# What Color/Pattern? (Siblings B)



## TwinTurboPigeon (Jan 22, 2013)

What color/pattern are these siblings? I don't know if they are female or male yet.


----------



## Roller lover (Dec 27, 2012)

This is a blue grizzle (probably a t-check) carrying bronze


----------



## NZ Pigeon (Nov 12, 2011)

They are blue grizzles, Look to be homozygous and carrying some sort of bronze, Although bronzing often shows up in grizzles within lines that show no bronzing in the wild type specimens so the type of bronze would be hard to ascertain.


----------



## thepigeonkey (Oct 12, 2011)

Blue grizzle with bronze


----------



## MaryOfExeter (Sep 30, 2007)

This amount of bronzing in blue grizzles is very common in homers.


----------



## TwinTurboPigeon (Jan 22, 2013)

MaryOfExeter said:


> This amount of bronzing in blue grizzles is very common in homers.

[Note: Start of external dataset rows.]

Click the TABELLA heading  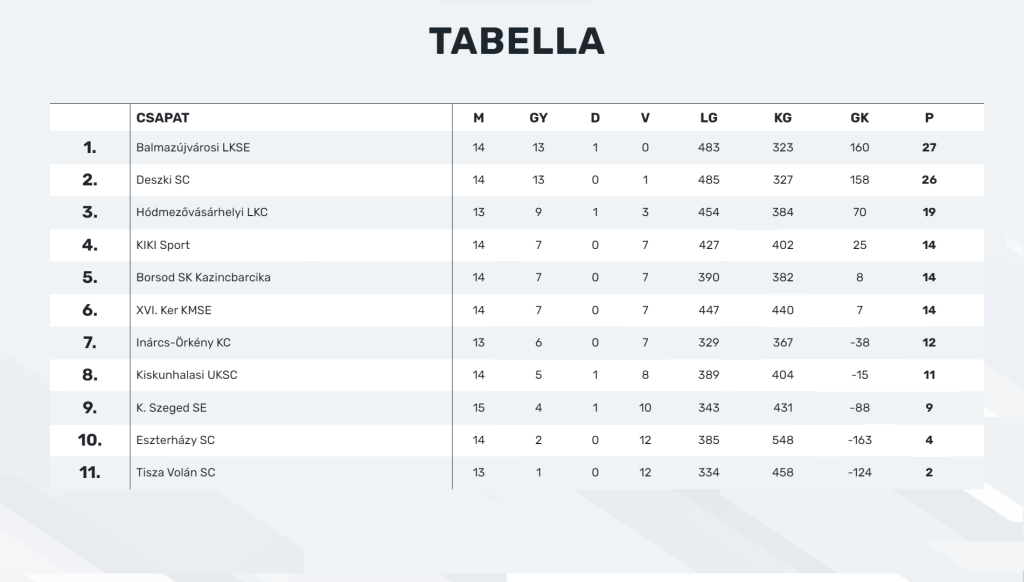pos(517,41)
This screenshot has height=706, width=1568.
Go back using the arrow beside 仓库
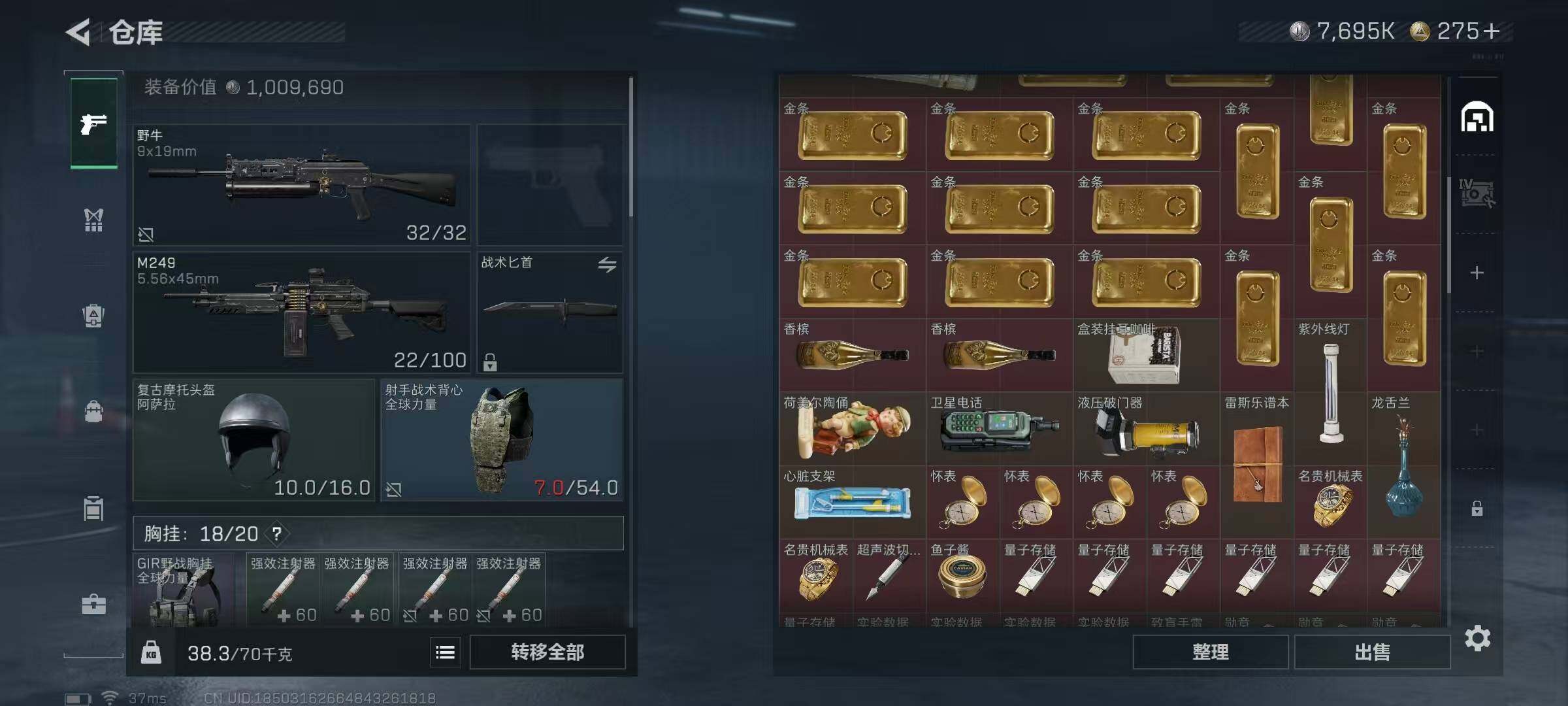[78, 32]
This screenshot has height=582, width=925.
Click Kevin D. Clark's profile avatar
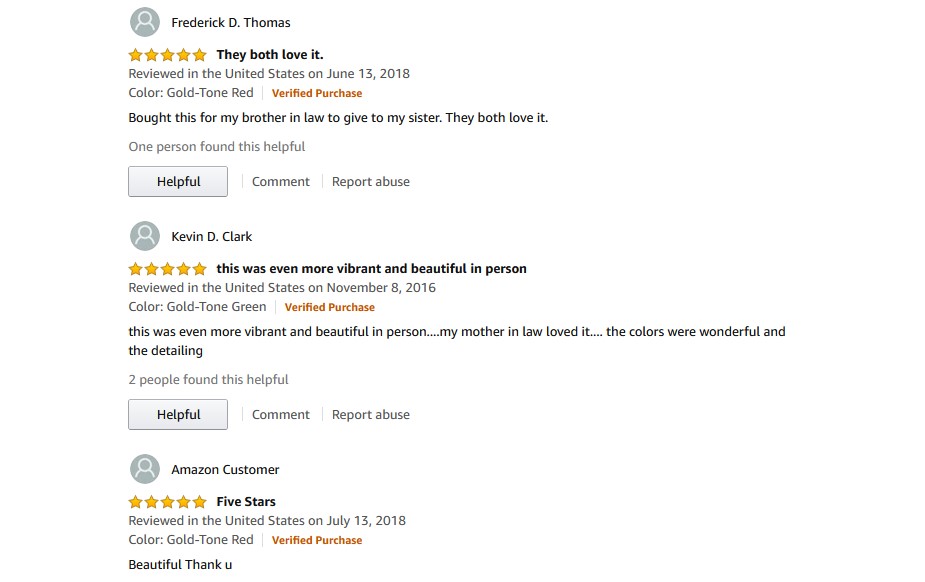tap(145, 236)
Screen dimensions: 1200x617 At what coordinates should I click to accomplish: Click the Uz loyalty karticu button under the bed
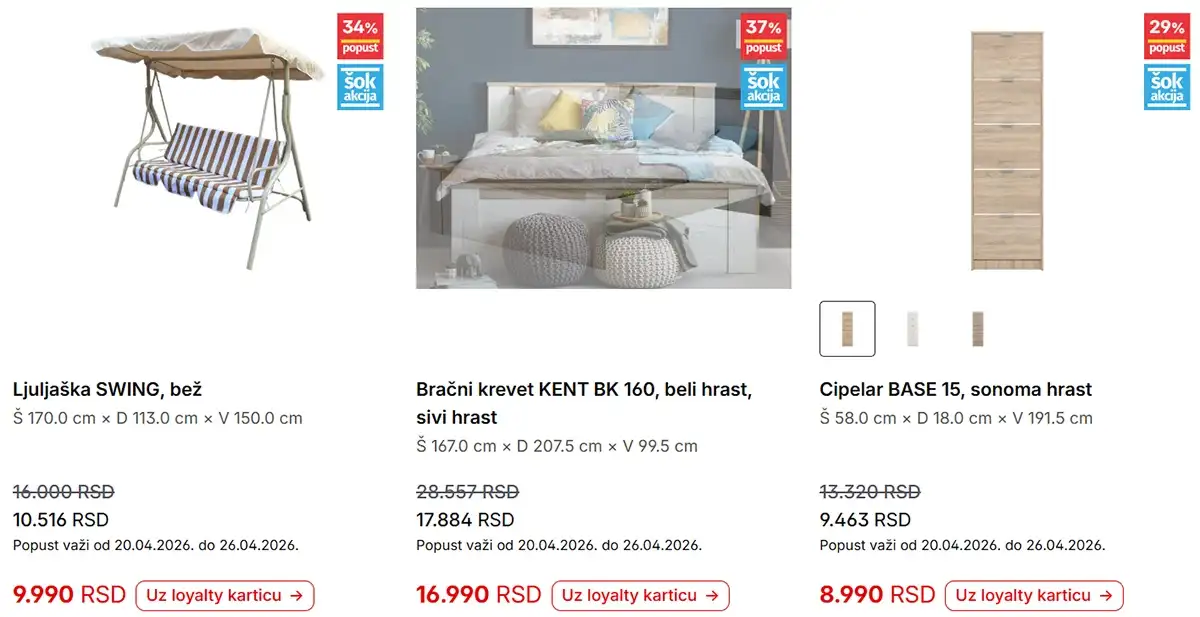(640, 595)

I'm guessing that you'd say its homozygous grizzles too?


----------



## MaryOfExeter (Sep 30, 2007)

It's pretty likely. If they grow up to produce nothing but grizzles, you'll know for sure they are. If they produce any non-grizzles, you'll know they aren't. Assuming you mate them to non-grizzles.


----------



## TwinTurboPigeon (Jan 22, 2013)

MaryOfExeter said:


> It's pretty likely. If they grow up to produce nothing but grizzles, you'll know for sure they are. If they produce any non-grizzles, you'll know they aren't. Assuming you mate them to non-grizzles.


What would happen if I pair up a homozygous grizzle to a homozygous grizzle? And how would the babies look like?


----------



## MaryOfExeter (Sep 30, 2007)

TwinTurboPigeon said:


> What would happen if I pair up a homozygous grizzle to a homozygous grizzle? And how would the babies look like?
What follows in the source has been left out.